====== Records for this task

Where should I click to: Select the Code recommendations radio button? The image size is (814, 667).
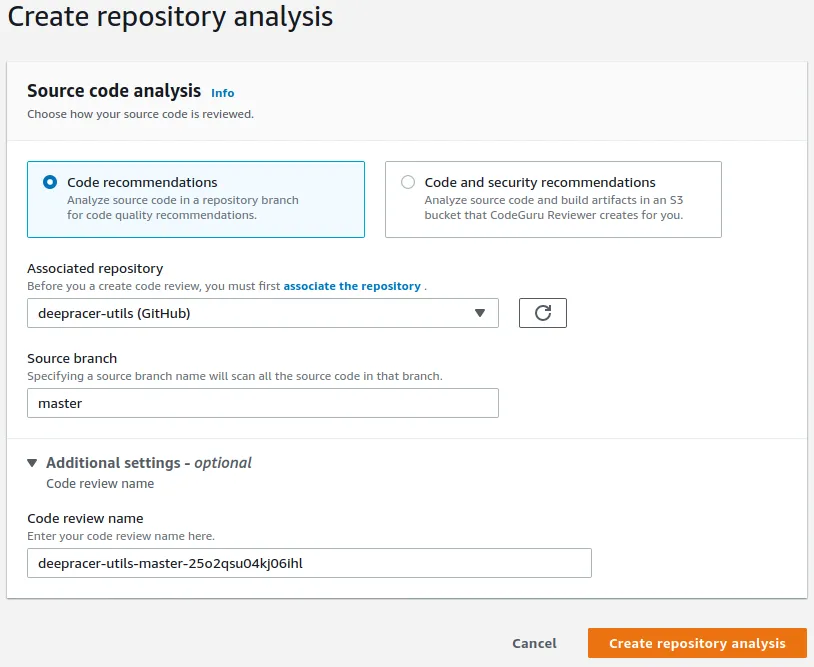coord(50,182)
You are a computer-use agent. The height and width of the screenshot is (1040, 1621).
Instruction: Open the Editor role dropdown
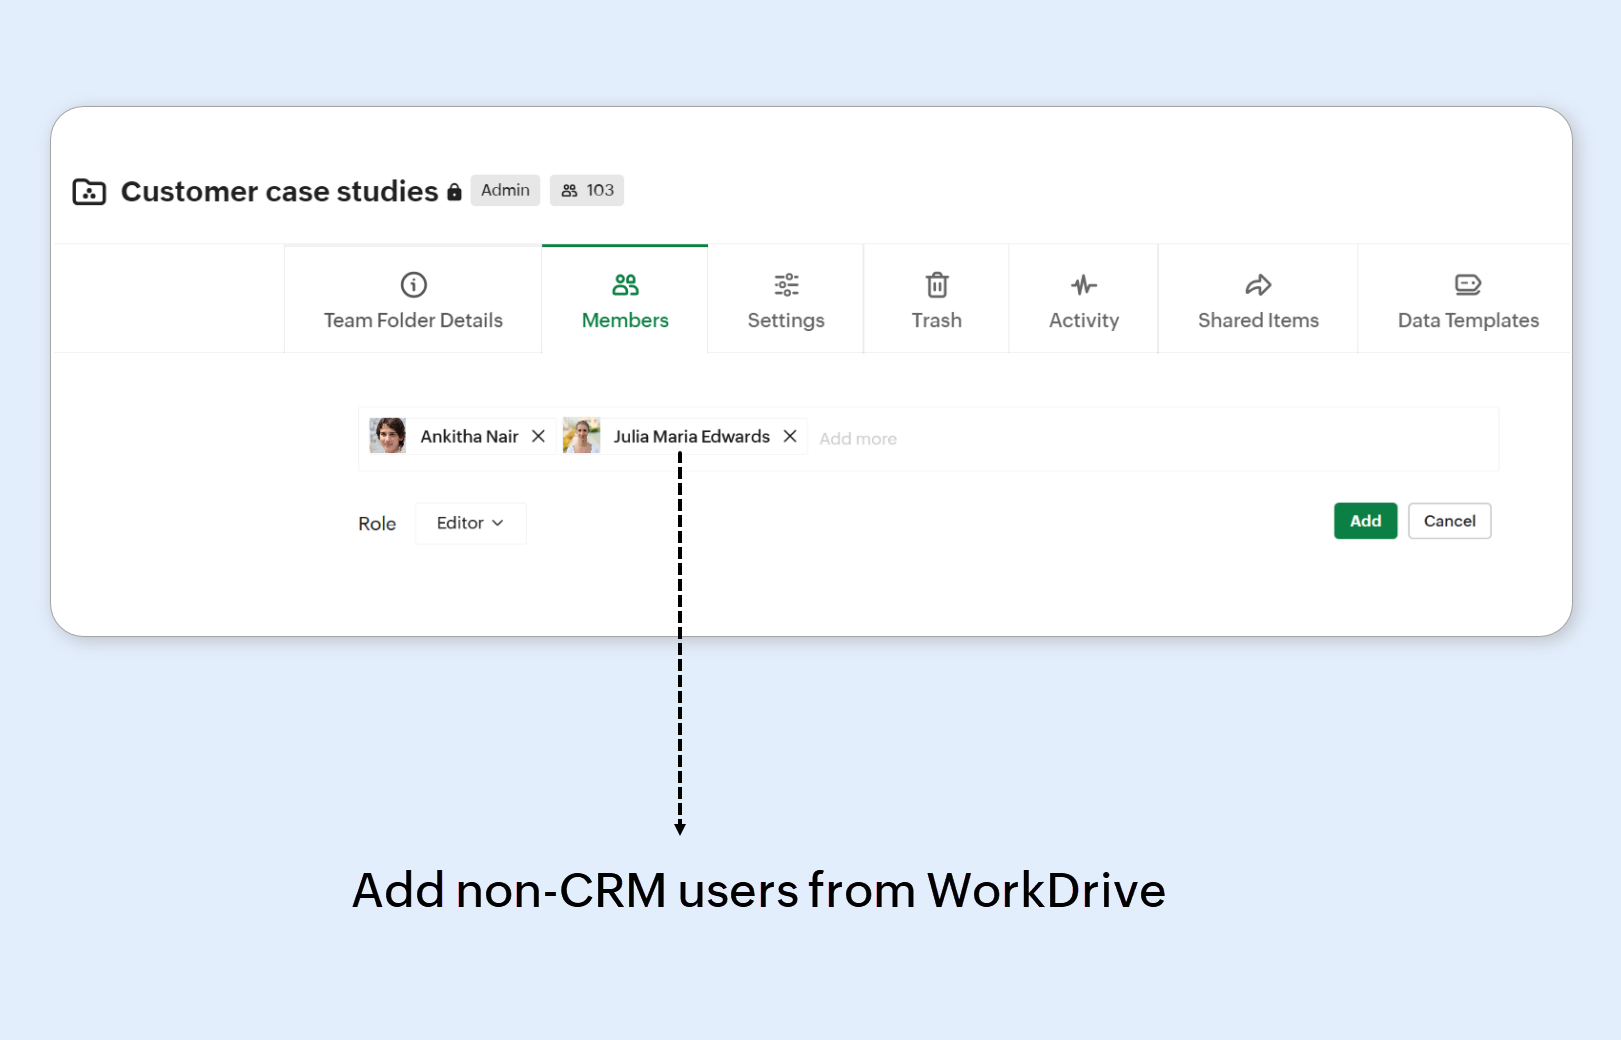click(469, 523)
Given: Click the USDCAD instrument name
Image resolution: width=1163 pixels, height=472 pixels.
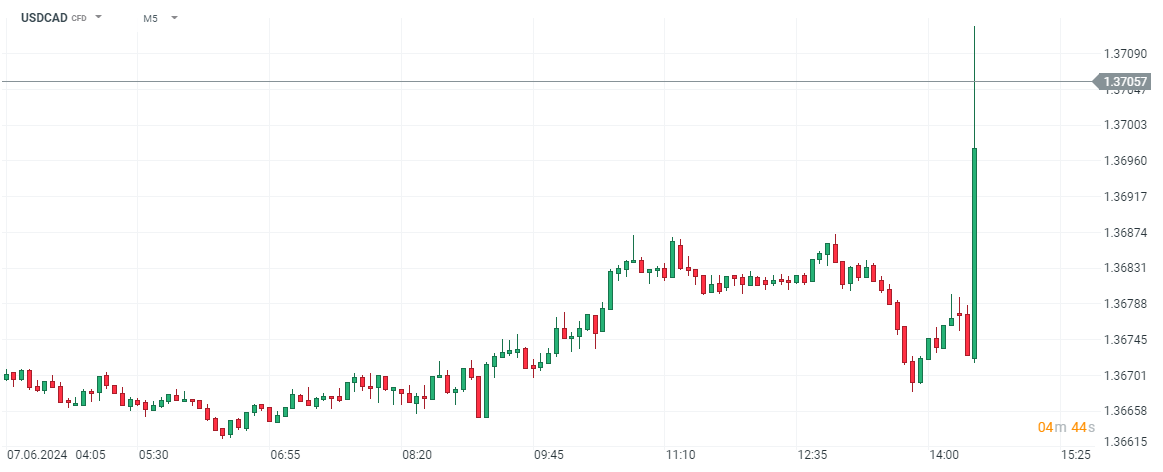Looking at the screenshot, I should point(44,18).
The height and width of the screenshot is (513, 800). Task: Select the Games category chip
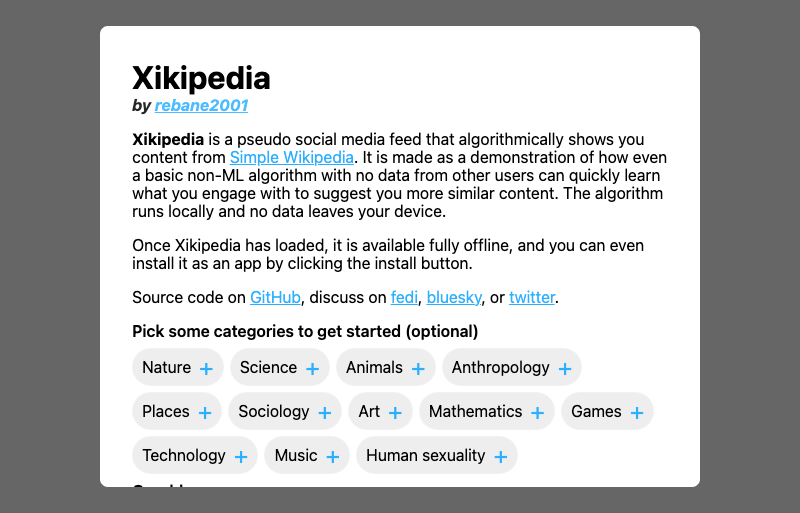point(607,412)
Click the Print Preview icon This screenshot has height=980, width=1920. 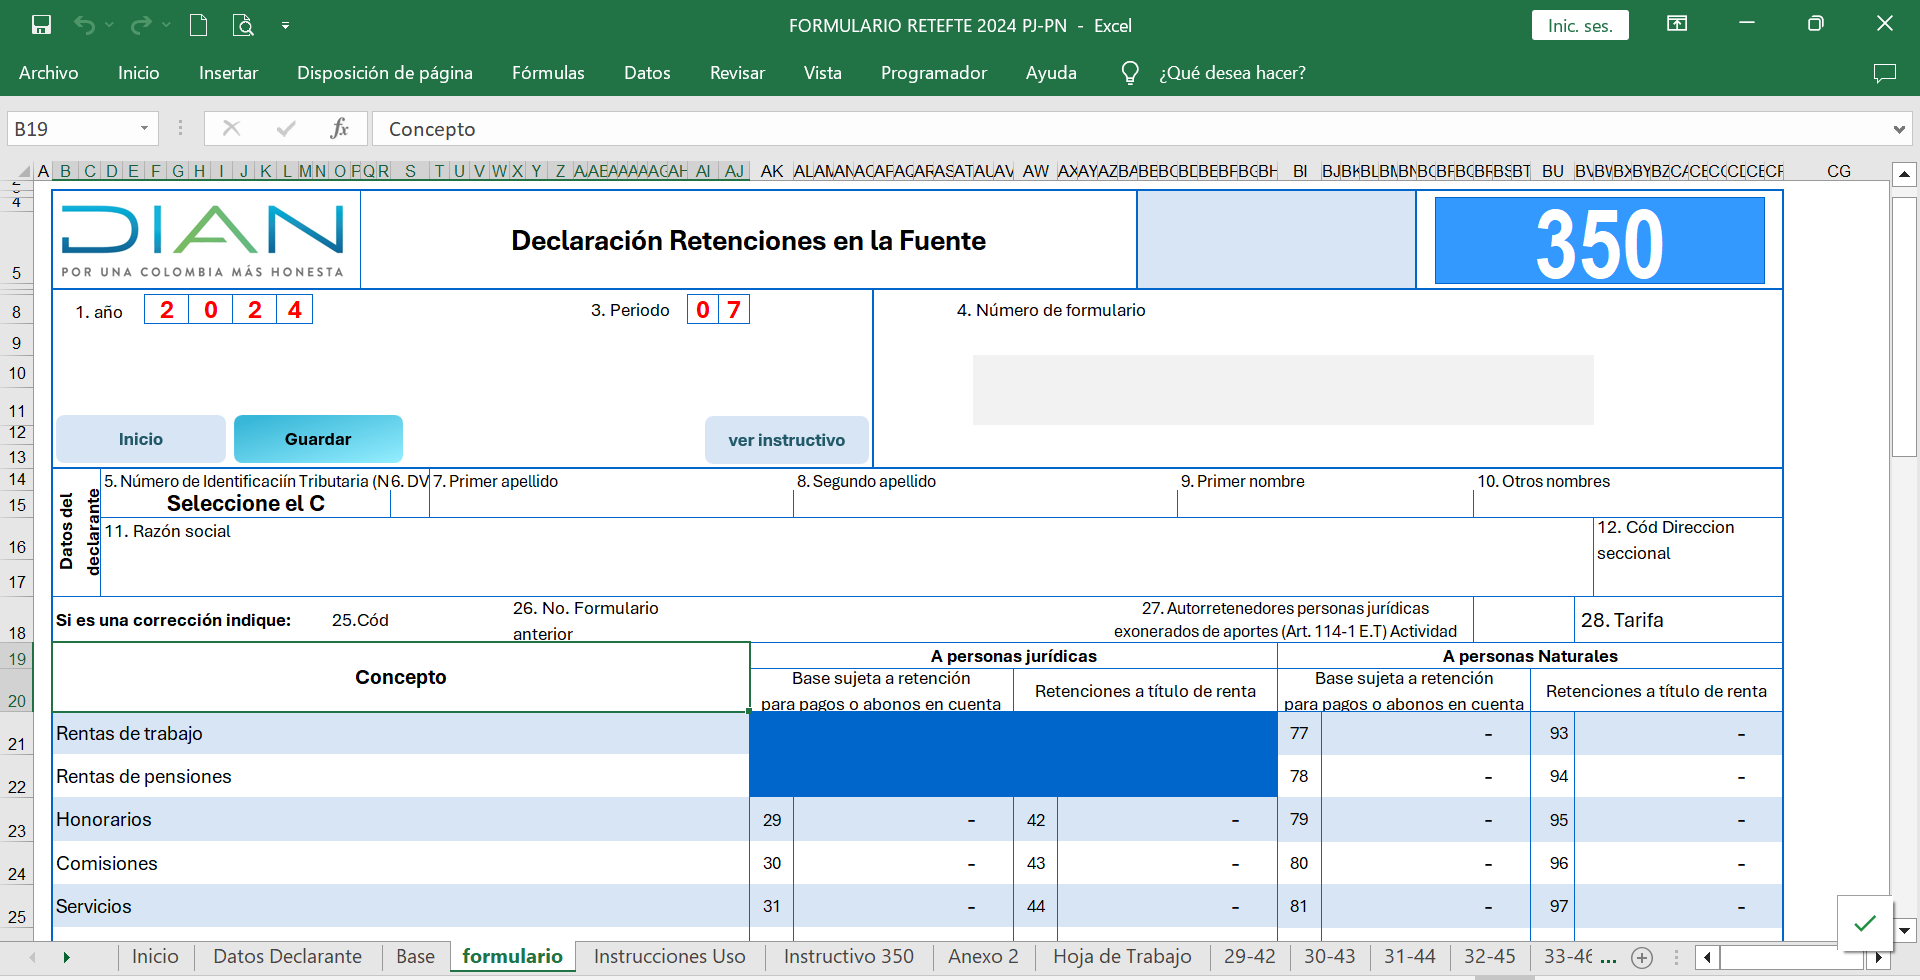243,25
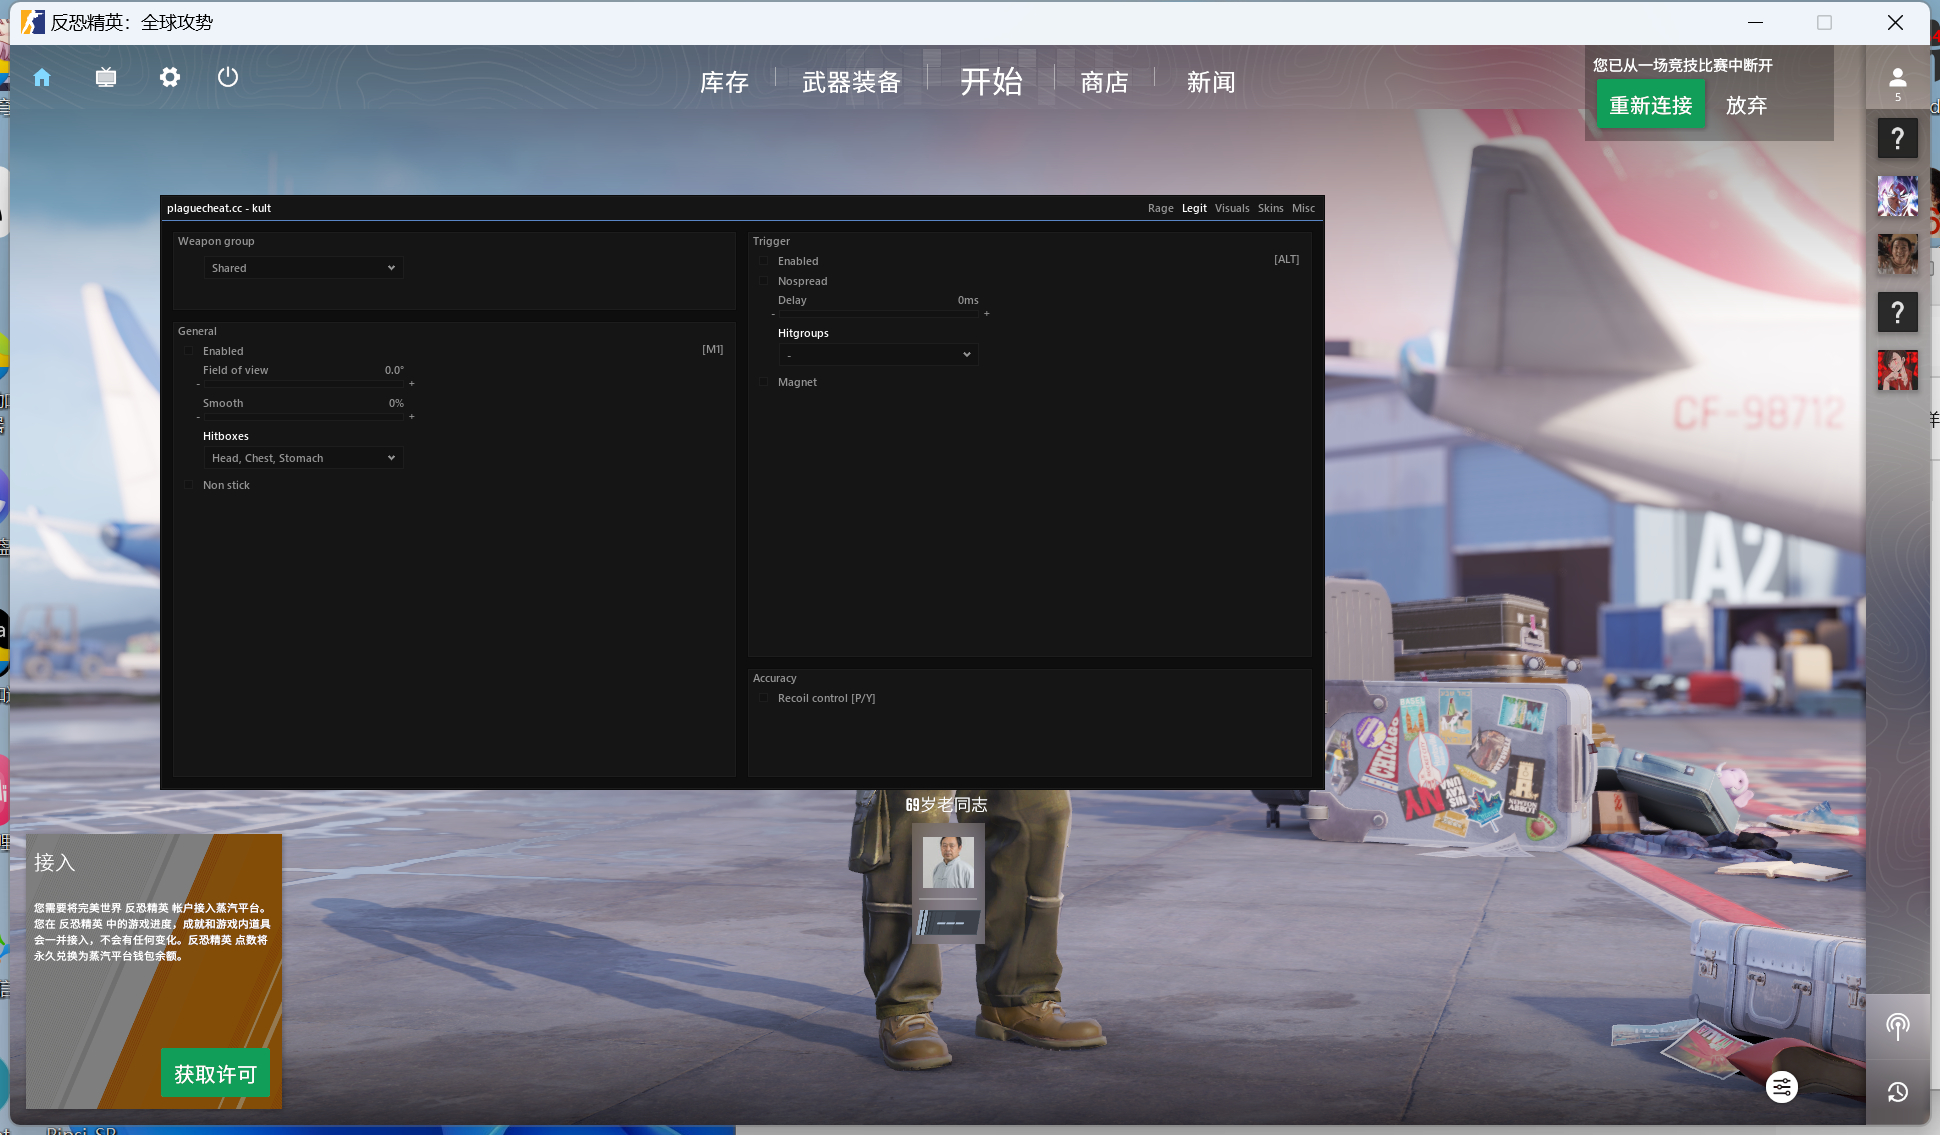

============

> What the task asks: Format the entries above, starting at the first line and going on through the line with "click(469, 523)", as a two-column CSV with the headers text and answer. Give one row per entry, put each field in quotes with its line breaks turned into spaces, and leave the pictures out.

> Exercise solution:
text,answer
"Where should I click to: Select the Code recommendations radio button? The image size is (814, 667).","coord(50,182)"
"You are a computer-use agent. The height and width of the screenshot is (1040, 1621). Instruction: Open the Editor role dropdown","click(469, 523)"